Fatima Aliye Hanim is held to be the first female Muslim novelist of the Ottoman Empire. 


Her first novel, ‘Hayal ve Hakikat’ (Dreams and Reality) which was penned together with the author Ahmed Mithat Efendi was published under the names ‘Bir Kadin (A Woman) and Ahmet Mithat.’ She published her first book, Muhazarat (Useful Information)  under her own name in 1892. 


Topuz was highly concerned with the rights of women and she addressed this in her works.

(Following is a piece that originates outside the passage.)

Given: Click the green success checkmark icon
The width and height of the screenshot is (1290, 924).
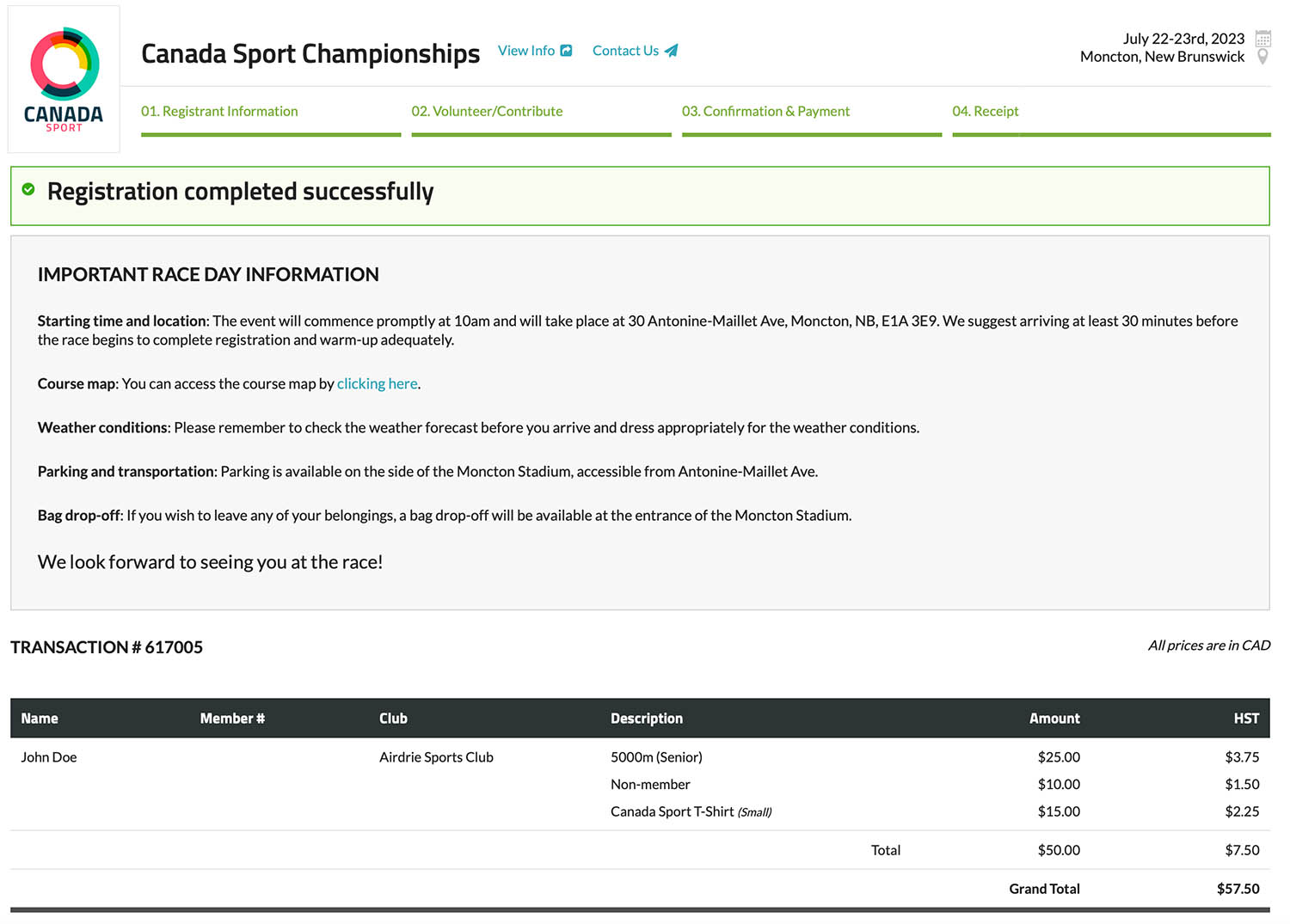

She wrote for the magazine ‘Hanimlara Mahsus Gazete’ (Newspaper for Women) without reportedly giving up her conservative views and founded the Society for supporting Ottoman Women (Nisvan-ı Osmaniye İmdat Cemiyeti) in 1897. In her 1896 book Nisvan-ı İslam ("Women of Islam"), she aimed to shed light on the experiences of Muslim women and address criticisms leveled at them or misconceptions about Muslim women in Europe and beyond. She suggested that Ottoman women could solve many of their problems if they took the example of the lives of women in early Islam.


She developed her ideas for women’s rights within an Islamic framework and spoke up against Ataturk’s ‘modernizing’ reforms with regard to women.  At the same time she also spoke out against practices such as polygamy.


Despite all her work, Topuz has been overlooked often in Turkish history. Some suggest this may be because she was always in the shadow of her father, Ahmet Cevdet Pasha, who was a prominent scholar and historian. Indeed her gravestone made no reference to her literary works or achievements but instead was inscribed only with the fact that she was the daughter of Ahmet Cevdet Pasha.In recent years however, Fatima Aliye’s legacy has been in some senses revived. In 2009 she was chosen as the first Turkish woman in history to have her portrait featured on a bank note.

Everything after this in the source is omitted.